TAREFA A: Lista cada linha dos registos em que aparece a palavra “width”, distinguindo maiúsculas de minúsculas.

“I AM UTOPIAN” / “EU
SOU UTÓPICA”
O
currículo de Fátima Vieira é
extensíssimo: é Professora Associada com Agregação da Faculdade de Letras da
Universidade do Porto, onde leciona desde 1986; é especialista na área dos
Estudos sobre a Utopia; é Presidente da associação Utopian Studies Society / Europe desde 2006; é coordenadora do Polo
do Porto do CETAPS – Centre for English,
Translation and Anglo-Portuguese Studies, onde dirige uma linha de
investigação sobre o utopismo britânico e norte-americano, e colaboradora do
ILC – Instituto de Literatura Comparada Margarida Losa, onde tem coordenado
projetos de investigação sobre o utopismo português; é, atualmente,
coordenadora do projeto de investigação financiado pela FCT "Utopia,
Alimentação e Futuro: O Modo de Pensar Utópico e a Construção das Sociedades
Inclusivas - Um Contributo das Humanidades"; é ainda diretora da coleção
“Nova Biblioteca das Utopias”, publicada pela editora Afrontamento, bem como de
dois periódicos eletrónicos: E-topia
- revista eletrónica de Estudos sobre a Utopia e Spaces of Utopia (publicados pela Biblioteca Digital da FLUP); é
Book Review Editor do periódico norte-americano Utopian Studies e faz parte do Conselho Editorial de várias
revistas internacionais; é coordenadora do Programa de Pós-Doutoramento e
Internacionalização ARUS – Advanced
Research in Utopian Studies, bem como dos Seminários Multidisciplinares
ARUS; integra, desde a sua fundação, a equipa de investigadores que se tem
vindo a dedicar à tradução e estudo da obra de Shakespeare…
Não
obstante a extensão do seu currículo, este bem poderia resumir-se a uma frase
curta: “Eu sou utópica” / “I am utopian”!

LISTAGEM:

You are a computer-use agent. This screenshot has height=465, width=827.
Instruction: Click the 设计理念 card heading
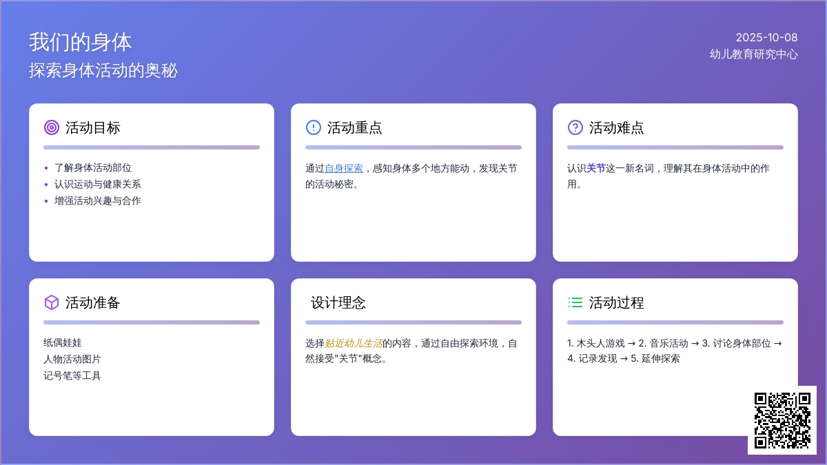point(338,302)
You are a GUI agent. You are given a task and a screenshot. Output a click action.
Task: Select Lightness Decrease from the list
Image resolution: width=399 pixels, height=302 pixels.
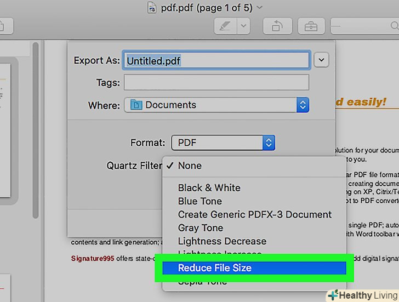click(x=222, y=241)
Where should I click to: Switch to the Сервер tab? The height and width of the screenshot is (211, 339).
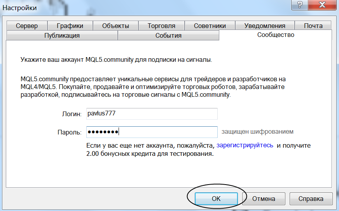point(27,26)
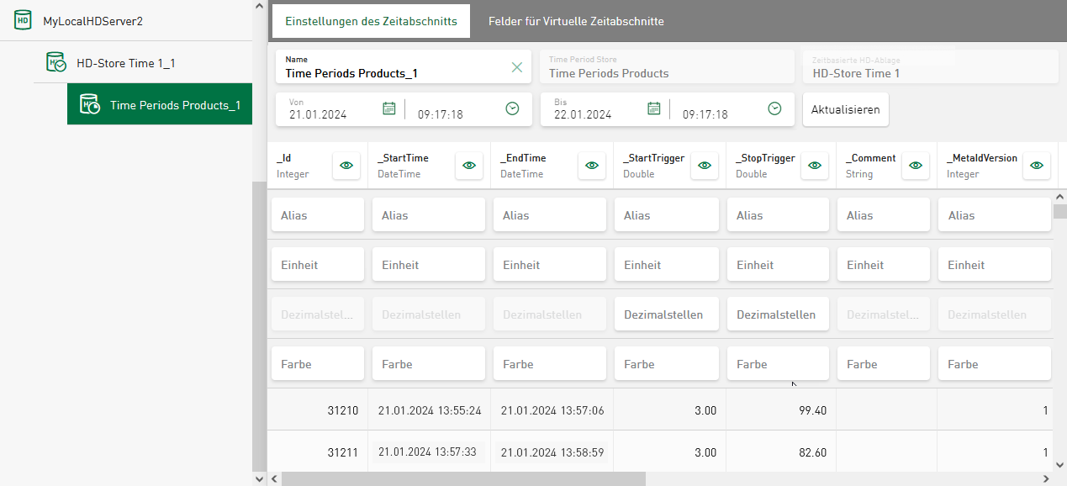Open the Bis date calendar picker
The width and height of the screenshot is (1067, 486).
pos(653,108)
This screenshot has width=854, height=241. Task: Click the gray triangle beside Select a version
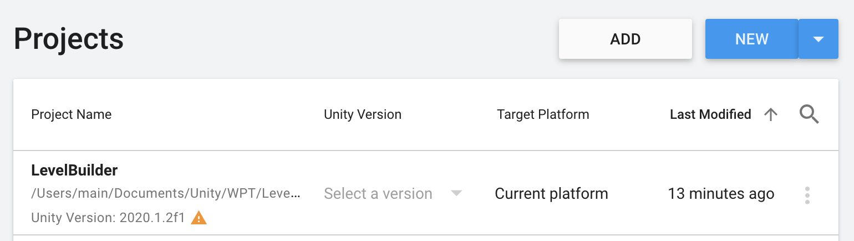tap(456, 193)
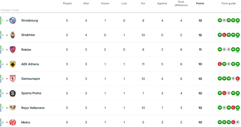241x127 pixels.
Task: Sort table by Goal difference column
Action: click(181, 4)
---
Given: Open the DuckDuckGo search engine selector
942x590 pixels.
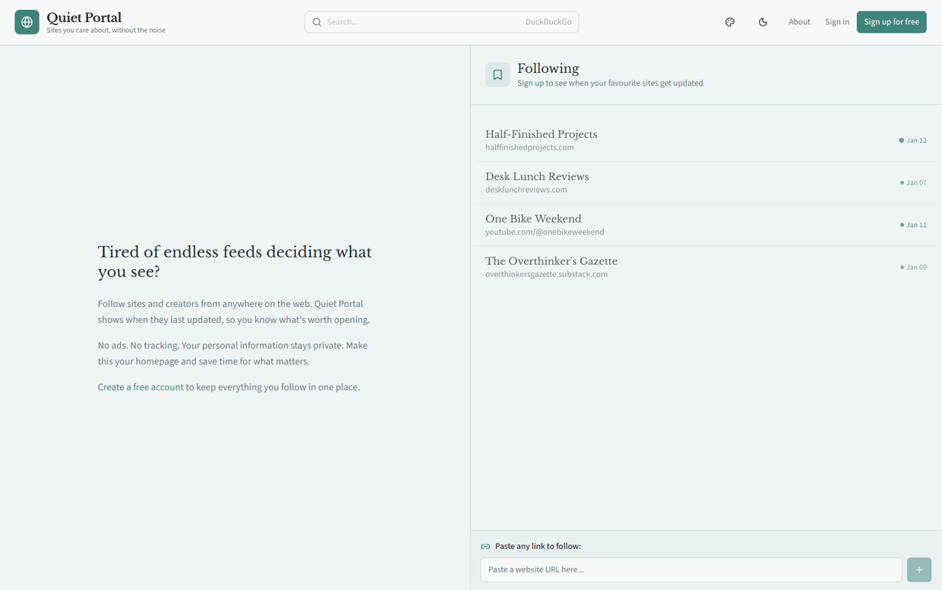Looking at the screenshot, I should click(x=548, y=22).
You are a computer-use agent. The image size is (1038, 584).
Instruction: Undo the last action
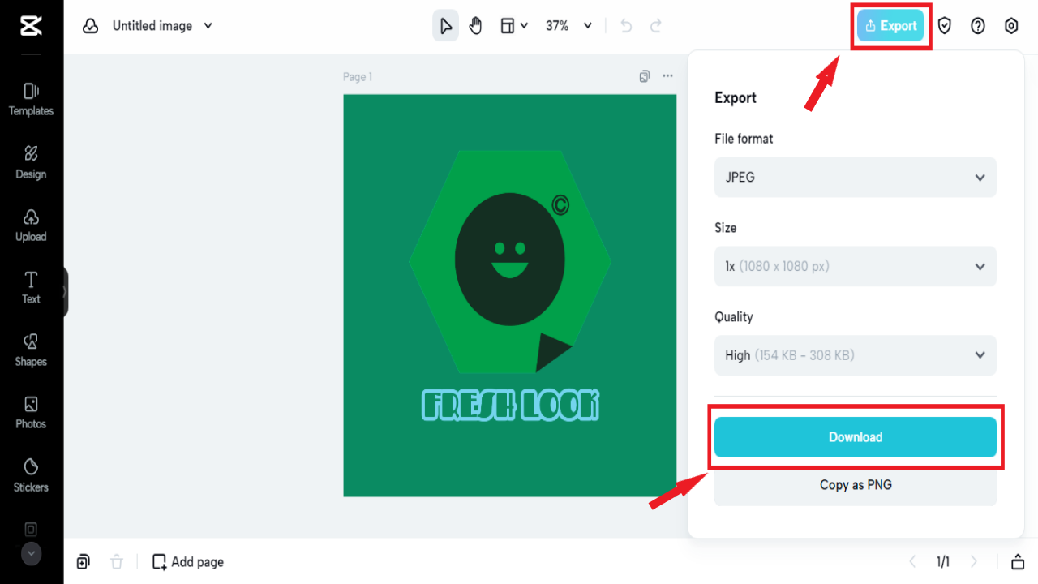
==
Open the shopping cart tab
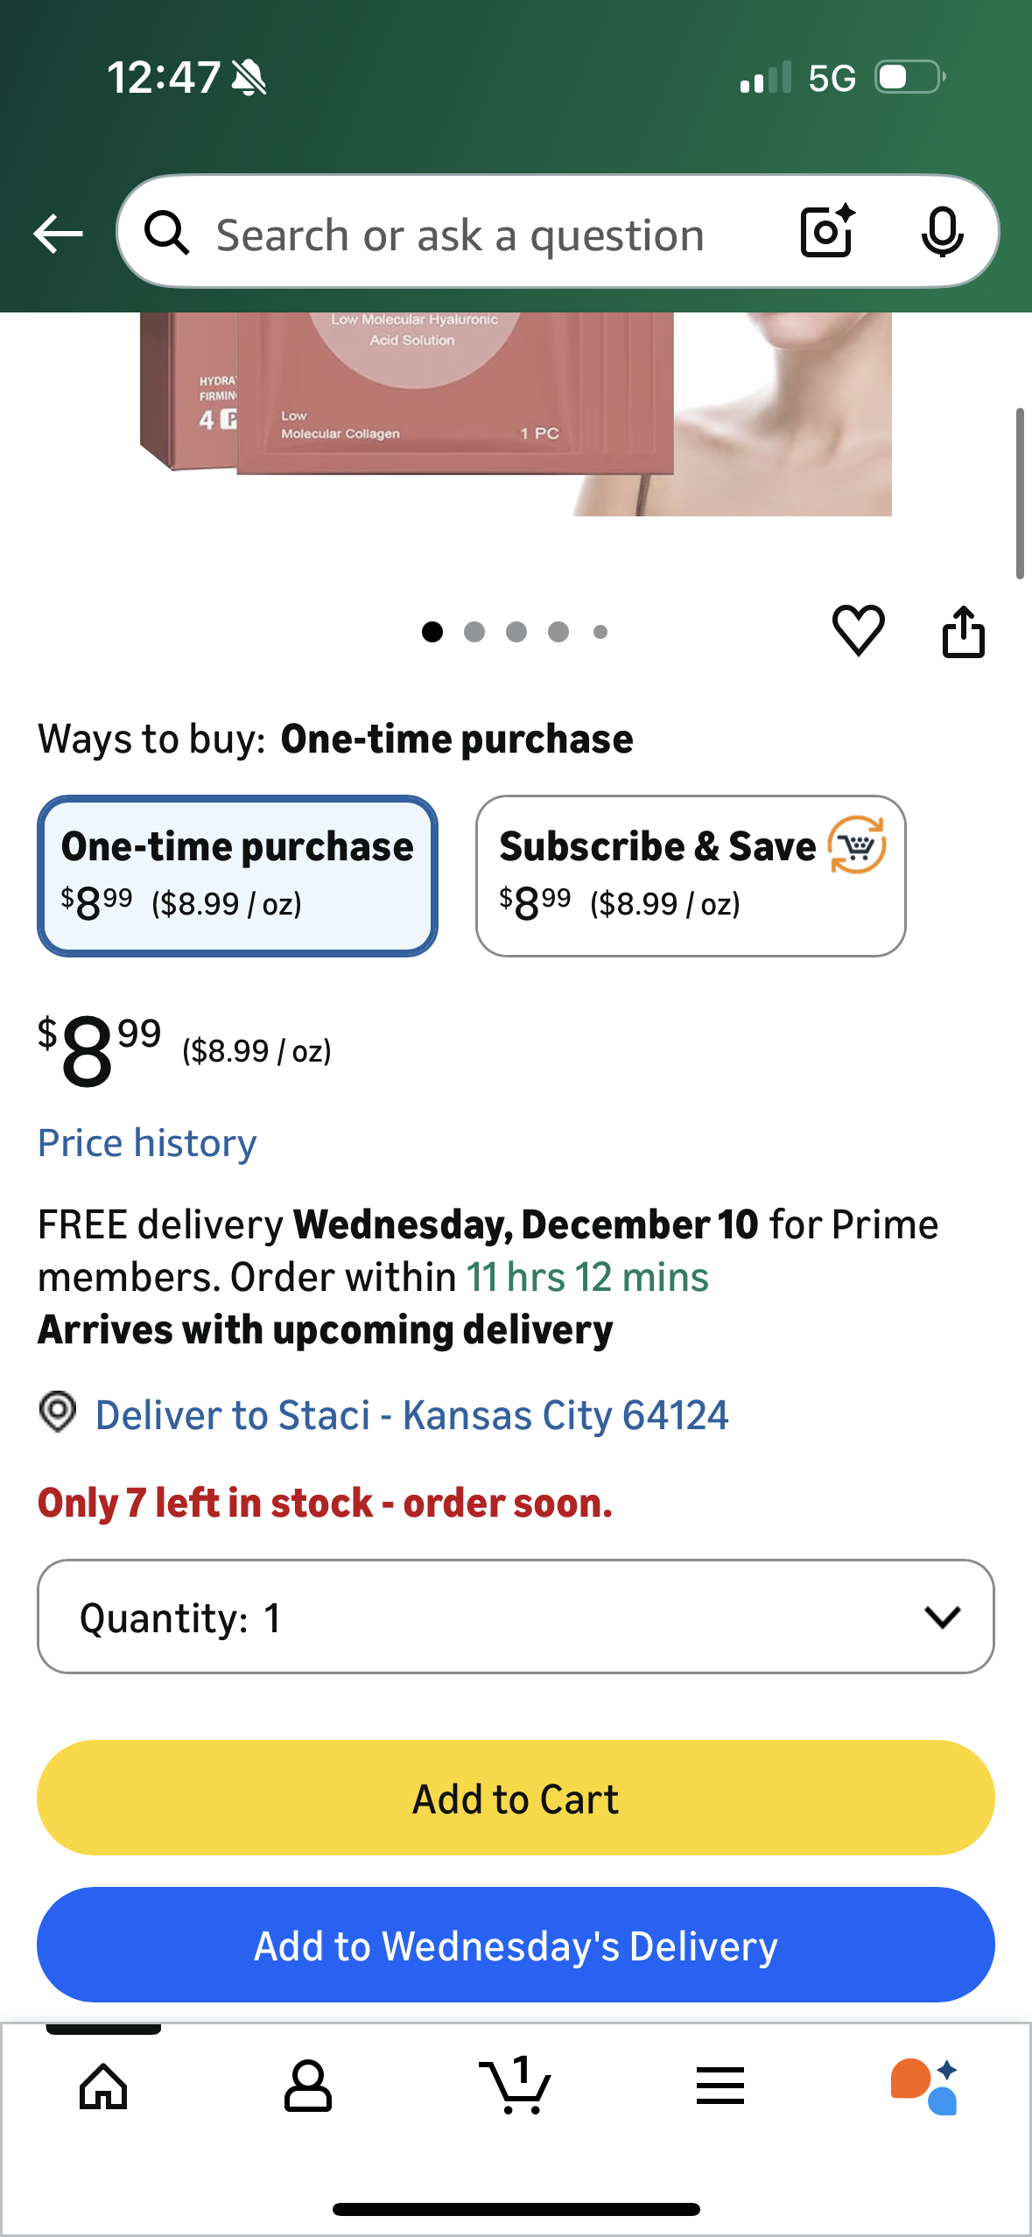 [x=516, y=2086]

TAREFA B: Resume em duas frases o excerto sobre o currículo de Fátima Vieira.

SOLUÇÃO DA TAREFA A:
You are a computer-use agent. This screenshot has height=465, width=827.
Image resolution: width=399 pixels, height=302 pixels.
Where should I click to: Switch to the Сервер tab? The height and width of the screenshot is (211, 339).
The width and height of the screenshot is (1067, 486).
This screenshot has width=854, height=241. Task: Click the gray triangle beside Select a version

SOLUÇÃO DA TAREFA B: Fátima Vieira é Professora Associada com Agregação da Faculdade de Letras da Universidade do Porto e especialista em Estudos sobre a Utopia, e acumula cargos como a presidência da Utopian Studies Society / Europe, a coordenação do Polo do Porto do CETAPS e a direção de uma coleção e de dois periódicos eletrónicos. Apesar da extensão do seu currículo, este poderia resumir-se à frase “Eu sou utópica”.